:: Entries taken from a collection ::

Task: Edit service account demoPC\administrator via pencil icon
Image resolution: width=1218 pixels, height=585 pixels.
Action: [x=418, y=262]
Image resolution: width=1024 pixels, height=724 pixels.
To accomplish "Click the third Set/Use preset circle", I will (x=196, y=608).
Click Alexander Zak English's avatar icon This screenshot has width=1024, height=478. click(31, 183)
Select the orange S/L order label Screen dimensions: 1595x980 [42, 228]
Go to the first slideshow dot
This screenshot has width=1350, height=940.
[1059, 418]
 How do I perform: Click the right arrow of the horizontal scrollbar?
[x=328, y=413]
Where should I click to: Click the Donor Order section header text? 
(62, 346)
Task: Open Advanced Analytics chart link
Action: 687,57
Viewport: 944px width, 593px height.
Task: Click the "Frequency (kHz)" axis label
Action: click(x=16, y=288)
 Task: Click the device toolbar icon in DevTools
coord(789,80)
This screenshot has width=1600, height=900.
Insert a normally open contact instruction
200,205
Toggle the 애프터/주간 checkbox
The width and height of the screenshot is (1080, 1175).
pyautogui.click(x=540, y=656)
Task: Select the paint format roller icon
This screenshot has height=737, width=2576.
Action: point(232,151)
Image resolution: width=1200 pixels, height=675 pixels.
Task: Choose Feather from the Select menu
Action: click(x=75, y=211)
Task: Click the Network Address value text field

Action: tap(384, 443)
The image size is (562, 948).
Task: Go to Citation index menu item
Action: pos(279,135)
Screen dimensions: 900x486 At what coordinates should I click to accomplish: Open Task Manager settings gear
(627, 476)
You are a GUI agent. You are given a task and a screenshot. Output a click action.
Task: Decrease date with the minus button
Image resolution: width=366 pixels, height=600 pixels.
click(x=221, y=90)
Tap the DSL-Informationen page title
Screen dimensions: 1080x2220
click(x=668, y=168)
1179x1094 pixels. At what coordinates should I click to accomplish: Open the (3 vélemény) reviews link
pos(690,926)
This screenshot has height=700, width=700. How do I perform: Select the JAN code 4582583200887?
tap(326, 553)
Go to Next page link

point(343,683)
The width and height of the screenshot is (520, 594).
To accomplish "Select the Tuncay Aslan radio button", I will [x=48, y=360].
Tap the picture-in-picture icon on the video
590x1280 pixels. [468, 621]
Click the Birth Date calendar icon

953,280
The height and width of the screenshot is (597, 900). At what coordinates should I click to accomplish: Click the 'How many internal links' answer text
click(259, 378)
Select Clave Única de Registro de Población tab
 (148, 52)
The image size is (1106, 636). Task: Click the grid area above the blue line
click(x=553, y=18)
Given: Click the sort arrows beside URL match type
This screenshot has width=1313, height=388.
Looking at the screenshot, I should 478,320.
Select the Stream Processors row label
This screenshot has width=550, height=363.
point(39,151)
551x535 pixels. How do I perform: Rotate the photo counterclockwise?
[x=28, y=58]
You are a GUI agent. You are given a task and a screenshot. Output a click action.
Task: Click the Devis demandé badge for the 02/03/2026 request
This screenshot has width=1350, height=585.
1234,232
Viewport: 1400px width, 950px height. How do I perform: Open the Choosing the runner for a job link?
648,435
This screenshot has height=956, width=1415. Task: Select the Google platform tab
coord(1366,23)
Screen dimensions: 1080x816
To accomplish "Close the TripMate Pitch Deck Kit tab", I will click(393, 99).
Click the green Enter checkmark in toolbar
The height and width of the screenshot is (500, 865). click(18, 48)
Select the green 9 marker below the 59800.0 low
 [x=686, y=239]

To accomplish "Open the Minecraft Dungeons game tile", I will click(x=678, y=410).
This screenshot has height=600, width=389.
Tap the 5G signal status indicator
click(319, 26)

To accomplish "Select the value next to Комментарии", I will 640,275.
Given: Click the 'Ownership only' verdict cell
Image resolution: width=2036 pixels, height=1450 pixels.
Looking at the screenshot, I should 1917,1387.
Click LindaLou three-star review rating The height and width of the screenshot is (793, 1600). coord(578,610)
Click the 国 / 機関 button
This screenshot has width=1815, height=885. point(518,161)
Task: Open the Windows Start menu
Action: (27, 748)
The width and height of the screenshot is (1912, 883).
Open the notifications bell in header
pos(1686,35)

:: What to work on ::
Extract every record. Keep wording exact.

:: Response below ::
Task: Edit service account demoPC\administrator via pencil icon
Image resolution: width=1218 pixels, height=585 pixels.
Action: [x=418, y=262]
Image resolution: width=1024 pixels, height=724 pixels.
To accomplish "Click the third Set/Use preset circle", I will (x=196, y=608).
Click Alexander Zak English's avatar icon This screenshot has width=1024, height=478. click(31, 183)
Select the orange S/L order label Screen dimensions: 1595x980 [42, 228]
Go to the first slideshow dot
This screenshot has width=1350, height=940.
[1059, 418]
 How do I perform: Click the right arrow of the horizontal scrollbar?
[x=328, y=413]
Where should I click to: Click the Donor Order section header text? 
(62, 346)
Task: Open Advanced Analytics chart link
Action: 687,57
Viewport: 944px width, 593px height.
Task: Click the "Frequency (kHz)" axis label
Action: click(x=16, y=288)
 Task: Click the device toolbar icon in DevTools
coord(789,80)
This screenshot has width=1600, height=900.
Insert a normally open contact instruction
200,205
Toggle the 애프터/주간 checkbox
The width and height of the screenshot is (1080, 1175).
pyautogui.click(x=540, y=656)
Task: Select the paint format roller icon
This screenshot has height=737, width=2576.
Action: point(232,151)
Image resolution: width=1200 pixels, height=675 pixels.
Task: Choose Feather from the Select menu
Action: click(x=75, y=211)
Task: Click the Network Address value text field

Action: tap(384, 443)
The image size is (562, 948).
Task: Go to Citation index menu item
Action: pos(279,135)
Screen dimensions: 900x486 At what coordinates should I click to accomplish: Open Task Manager settings gear
(627, 476)
You are a GUI agent. You are given a task and a screenshot. Output a click action.
Task: Decrease date with the minus button
Image resolution: width=366 pixels, height=600 pixels.
click(x=221, y=90)
Tap the DSL-Informationen page title
Screen dimensions: 1080x2220
click(x=668, y=168)
1179x1094 pixels. At what coordinates should I click to accomplish: Open the (3 vélemény) reviews link
pos(690,926)
This screenshot has height=700, width=700. How do I perform: Select the JAN code 4582583200887?
tap(326, 553)
Go to Next page link

point(343,683)
The width and height of the screenshot is (520, 594).
To accomplish "Select the Tuncay Aslan radio button", I will [x=48, y=360].
Tap the picture-in-picture icon on the video
590x1280 pixels. [468, 621]
Click the Birth Date calendar icon

953,280
The height and width of the screenshot is (597, 900). At what coordinates should I click to accomplish: Click the 'How many internal links' answer text
click(259, 378)
Select Clave Única de Registro de Población tab
 (148, 52)
The image size is (1106, 636). Task: Click the grid area above the blue line
click(x=553, y=18)
Given: Click the sort arrows beside URL match type
This screenshot has width=1313, height=388.
Looking at the screenshot, I should 478,320.
Select the Stream Processors row label
This screenshot has width=550, height=363.
point(39,151)
551x535 pixels. How do I perform: Rotate the photo counterclockwise?
[x=28, y=58]
You are a GUI agent. You are given a task and a screenshot. Output a click action.
Task: Click the Devis demandé badge for the 02/03/2026 request
This screenshot has width=1350, height=585.
1234,232
Viewport: 1400px width, 950px height. How do I perform: Open the Choosing the runner for a job link?
648,435
This screenshot has height=956, width=1415. Task: Select the Google platform tab
coord(1366,23)
Screen dimensions: 1080x816
To accomplish "Close the TripMate Pitch Deck Kit tab", I will click(393, 99).
Click the green Enter checkmark in toolbar
The height and width of the screenshot is (500, 865). click(18, 48)
Select the green 9 marker below the 59800.0 low
 [x=686, y=239]

To accomplish "Open the Minecraft Dungeons game tile", I will click(x=678, y=410).
This screenshot has height=600, width=389.
Tap the 5G signal status indicator
click(319, 26)

To accomplish "Select the value next to Комментарии", I will 640,275.
Given: Click the 'Ownership only' verdict cell
Image resolution: width=2036 pixels, height=1450 pixels.
Looking at the screenshot, I should 1917,1387.
Click LindaLou three-star review rating The height and width of the screenshot is (793, 1600). coord(578,610)
Click the 国 / 機関 button
This screenshot has width=1815, height=885. point(518,161)
Task: Open the Windows Start menu
Action: (27, 748)
The width and height of the screenshot is (1912, 883).
Open the notifications bell in header
pos(1686,35)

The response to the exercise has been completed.